__AIM OF THE TASK__
Nothing in the entries should change; repeat them exactly.

Stored data entries
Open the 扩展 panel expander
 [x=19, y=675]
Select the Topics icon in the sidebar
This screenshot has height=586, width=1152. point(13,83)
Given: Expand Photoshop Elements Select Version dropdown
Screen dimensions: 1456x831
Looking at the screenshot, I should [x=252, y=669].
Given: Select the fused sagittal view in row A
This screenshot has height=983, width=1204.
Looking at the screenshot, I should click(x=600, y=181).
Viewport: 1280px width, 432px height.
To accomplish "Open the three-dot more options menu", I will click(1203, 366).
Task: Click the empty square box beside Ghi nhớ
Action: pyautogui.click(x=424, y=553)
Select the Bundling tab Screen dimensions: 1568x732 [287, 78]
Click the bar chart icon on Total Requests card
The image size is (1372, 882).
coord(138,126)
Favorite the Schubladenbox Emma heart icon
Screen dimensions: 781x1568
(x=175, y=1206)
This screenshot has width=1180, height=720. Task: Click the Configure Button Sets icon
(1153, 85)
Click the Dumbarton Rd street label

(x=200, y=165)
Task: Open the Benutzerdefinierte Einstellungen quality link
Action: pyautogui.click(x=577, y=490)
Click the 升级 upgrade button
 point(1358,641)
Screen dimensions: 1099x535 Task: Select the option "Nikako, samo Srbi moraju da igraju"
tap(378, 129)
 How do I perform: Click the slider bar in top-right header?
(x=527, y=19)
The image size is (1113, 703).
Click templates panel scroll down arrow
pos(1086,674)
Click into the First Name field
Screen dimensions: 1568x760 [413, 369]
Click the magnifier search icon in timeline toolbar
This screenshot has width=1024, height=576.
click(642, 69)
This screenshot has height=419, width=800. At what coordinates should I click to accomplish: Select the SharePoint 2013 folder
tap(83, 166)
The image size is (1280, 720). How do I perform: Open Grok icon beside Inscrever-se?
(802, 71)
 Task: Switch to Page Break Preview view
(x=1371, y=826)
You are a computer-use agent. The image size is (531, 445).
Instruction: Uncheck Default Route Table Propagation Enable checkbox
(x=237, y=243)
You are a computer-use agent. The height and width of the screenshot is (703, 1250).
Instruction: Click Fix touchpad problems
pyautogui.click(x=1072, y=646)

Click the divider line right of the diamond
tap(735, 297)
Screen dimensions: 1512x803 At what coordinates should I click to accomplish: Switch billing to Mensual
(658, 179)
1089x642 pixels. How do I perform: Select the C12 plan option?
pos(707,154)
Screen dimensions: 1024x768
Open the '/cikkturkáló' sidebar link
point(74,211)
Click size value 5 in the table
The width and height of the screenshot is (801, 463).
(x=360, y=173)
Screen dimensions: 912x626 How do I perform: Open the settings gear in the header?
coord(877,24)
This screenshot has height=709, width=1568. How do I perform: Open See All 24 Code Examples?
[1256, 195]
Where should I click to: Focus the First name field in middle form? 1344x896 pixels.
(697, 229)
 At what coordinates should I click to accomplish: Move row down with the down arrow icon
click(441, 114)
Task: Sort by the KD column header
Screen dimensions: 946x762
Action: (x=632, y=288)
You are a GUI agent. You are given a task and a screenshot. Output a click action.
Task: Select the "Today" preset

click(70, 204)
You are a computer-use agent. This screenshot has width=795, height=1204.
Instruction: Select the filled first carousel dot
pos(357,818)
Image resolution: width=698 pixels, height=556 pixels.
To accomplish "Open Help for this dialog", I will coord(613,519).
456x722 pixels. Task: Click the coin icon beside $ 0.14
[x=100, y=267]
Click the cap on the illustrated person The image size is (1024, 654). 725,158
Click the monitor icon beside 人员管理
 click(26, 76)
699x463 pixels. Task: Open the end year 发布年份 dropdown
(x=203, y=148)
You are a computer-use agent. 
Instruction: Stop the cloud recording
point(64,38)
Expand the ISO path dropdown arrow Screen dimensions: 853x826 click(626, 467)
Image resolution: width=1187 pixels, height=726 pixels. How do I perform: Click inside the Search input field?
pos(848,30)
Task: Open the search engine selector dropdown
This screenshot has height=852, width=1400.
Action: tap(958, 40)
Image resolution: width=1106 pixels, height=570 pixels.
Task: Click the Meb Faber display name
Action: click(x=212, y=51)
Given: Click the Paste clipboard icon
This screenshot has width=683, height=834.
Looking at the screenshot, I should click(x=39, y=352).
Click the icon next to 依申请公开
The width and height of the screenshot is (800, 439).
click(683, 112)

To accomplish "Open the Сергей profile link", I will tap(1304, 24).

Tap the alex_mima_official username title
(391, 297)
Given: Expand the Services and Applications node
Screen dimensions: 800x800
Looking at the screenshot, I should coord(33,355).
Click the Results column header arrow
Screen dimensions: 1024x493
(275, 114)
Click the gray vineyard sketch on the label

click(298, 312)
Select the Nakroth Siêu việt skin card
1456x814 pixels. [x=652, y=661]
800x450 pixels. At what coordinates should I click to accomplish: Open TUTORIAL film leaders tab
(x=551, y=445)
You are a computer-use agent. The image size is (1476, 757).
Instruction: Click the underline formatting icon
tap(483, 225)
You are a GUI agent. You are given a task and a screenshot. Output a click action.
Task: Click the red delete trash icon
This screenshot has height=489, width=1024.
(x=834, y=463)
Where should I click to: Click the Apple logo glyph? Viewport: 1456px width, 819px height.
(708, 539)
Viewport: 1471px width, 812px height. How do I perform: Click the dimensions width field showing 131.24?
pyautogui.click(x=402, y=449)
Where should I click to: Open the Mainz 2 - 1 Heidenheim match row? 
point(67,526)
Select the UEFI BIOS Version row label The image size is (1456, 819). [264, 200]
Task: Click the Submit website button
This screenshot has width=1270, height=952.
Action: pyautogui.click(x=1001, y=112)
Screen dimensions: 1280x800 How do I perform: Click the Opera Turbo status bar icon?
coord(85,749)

__ANSWER SPACE__
Open the 扩展 panel expander
 [x=19, y=675]
Select the Topics icon in the sidebar
This screenshot has height=586, width=1152. point(13,83)
Given: Expand Photoshop Elements Select Version dropdown
Screen dimensions: 1456x831
Looking at the screenshot, I should [x=252, y=669].
Given: Select the fused sagittal view in row A
This screenshot has height=983, width=1204.
Looking at the screenshot, I should click(x=600, y=181).
Viewport: 1280px width, 432px height.
To accomplish "Open the three-dot more options menu", I will click(1203, 366).
Task: Click the empty square box beside Ghi nhớ
Action: pyautogui.click(x=424, y=553)
Select the Bundling tab Screen dimensions: 1568x732 [287, 78]
Click the bar chart icon on Total Requests card
The image size is (1372, 882).
coord(138,126)
Favorite the Schubladenbox Emma heart icon
Screen dimensions: 781x1568
(x=175, y=1206)
This screenshot has width=1180, height=720. Task: Click the Configure Button Sets icon
(1153, 85)
Click the Dumbarton Rd street label

(x=200, y=165)
Task: Open the Benutzerdefinierte Einstellungen quality link
Action: pyautogui.click(x=577, y=490)
Click the 升级 upgrade button
 point(1358,641)
Screen dimensions: 1099x535 Task: Select the option "Nikako, samo Srbi moraju da igraju"
tap(378, 129)
 How do I perform: Click the slider bar in top-right header?
(x=527, y=19)
The image size is (1113, 703).
Click templates panel scroll down arrow
pos(1086,674)
Click into the First Name field
Screen dimensions: 1568x760 [413, 369]
Click the magnifier search icon in timeline toolbar
This screenshot has width=1024, height=576.
click(642, 69)
This screenshot has height=419, width=800. At what coordinates should I click to accomplish: Select the SharePoint 2013 folder
tap(83, 166)
The image size is (1280, 720). How do I perform: Open Grok icon beside Inscrever-se?
(802, 71)
 Task: Switch to Page Break Preview view
(x=1371, y=826)
You are a computer-use agent. The image size is (531, 445).
Instruction: Uncheck Default Route Table Propagation Enable checkbox
(x=237, y=243)
You are a computer-use agent. The height and width of the screenshot is (703, 1250).
Instruction: Click Fix touchpad problems
pyautogui.click(x=1072, y=646)

Click the divider line right of the diamond
tap(735, 297)
Screen dimensions: 1512x803 At what coordinates should I click to accomplish: Switch billing to Mensual
(658, 179)
1089x642 pixels. How do I perform: Select the C12 plan option?
pos(707,154)
Screen dimensions: 1024x768
Open the '/cikkturkáló' sidebar link
point(74,211)
Click size value 5 in the table
The width and height of the screenshot is (801, 463).
(x=360, y=173)
Screen dimensions: 912x626 How do I perform: Open the settings gear in the header?
coord(877,24)
This screenshot has height=709, width=1568. How do I perform: Open See All 24 Code Examples?
[1256, 195]
Where should I click to: Focus the First name field in middle form? 1344x896 pixels.
(697, 229)
 At what coordinates should I click to accomplish: Move row down with the down arrow icon
click(441, 114)
Task: Sort by the KD column header
Screen dimensions: 946x762
Action: (x=632, y=288)
You are a GUI agent. You are given a task and a screenshot. Output a click action.
Task: Select the "Today" preset

click(70, 204)
You are a computer-use agent. This screenshot has width=795, height=1204.
Instruction: Select the filled first carousel dot
pos(357,818)
Image resolution: width=698 pixels, height=556 pixels.
To accomplish "Open Help for this dialog", I will coord(613,519).
456x722 pixels. Task: Click the coin icon beside $ 0.14
[x=100, y=267]
Click the cap on the illustrated person The image size is (1024, 654). 725,158
Click the monitor icon beside 人员管理
 click(26, 76)
699x463 pixels. Task: Open the end year 发布年份 dropdown
(x=203, y=148)
You are a computer-use agent. 
Instruction: Stop the cloud recording
point(64,38)
Expand the ISO path dropdown arrow Screen dimensions: 853x826 click(626, 467)
Image resolution: width=1187 pixels, height=726 pixels. How do I perform: Click inside the Search input field?
pos(848,30)
Task: Open the search engine selector dropdown
This screenshot has height=852, width=1400.
Action: tap(958, 40)
Image resolution: width=1106 pixels, height=570 pixels.
Task: Click the Meb Faber display name
Action: click(x=212, y=51)
Given: Click the Paste clipboard icon
This screenshot has width=683, height=834.
Looking at the screenshot, I should click(x=39, y=352).
Click the icon next to 依申请公开
The width and height of the screenshot is (800, 439).
click(683, 112)

To accomplish "Open the Сергей profile link", I will tap(1304, 24).

Tap the alex_mima_official username title
(391, 297)
Given: Expand the Services and Applications node
Screen dimensions: 800x800
Looking at the screenshot, I should coord(33,355).
Click the Results column header arrow
Screen dimensions: 1024x493
(275, 114)
Click the gray vineyard sketch on the label

click(298, 312)
Select the Nakroth Siêu việt skin card
1456x814 pixels. [x=652, y=661]
800x450 pixels. At what coordinates should I click to accomplish: Open TUTORIAL film leaders tab
(x=551, y=445)
You are a computer-use agent. The image size is (1476, 757).
Instruction: Click the underline formatting icon
tap(483, 225)
You are a GUI agent. You are given a task and a screenshot. Output a click action.
Task: Click the red delete trash icon
This screenshot has height=489, width=1024.
(x=834, y=463)
Where should I click to: Click the Apple logo glyph? Viewport: 1456px width, 819px height.
(708, 539)
Viewport: 1471px width, 812px height. How do I perform: Click the dimensions width field showing 131.24?
pyautogui.click(x=402, y=449)
Where should I click to: Open the Mainz 2 - 1 Heidenheim match row? 
point(67,526)
Select the UEFI BIOS Version row label The image size is (1456, 819). [264, 200]
Task: Click the Submit website button
This screenshot has width=1270, height=952.
Action: pyautogui.click(x=1001, y=112)
Screen dimensions: 1280x800 How do I perform: Click the Opera Turbo status bar icon?
coord(85,749)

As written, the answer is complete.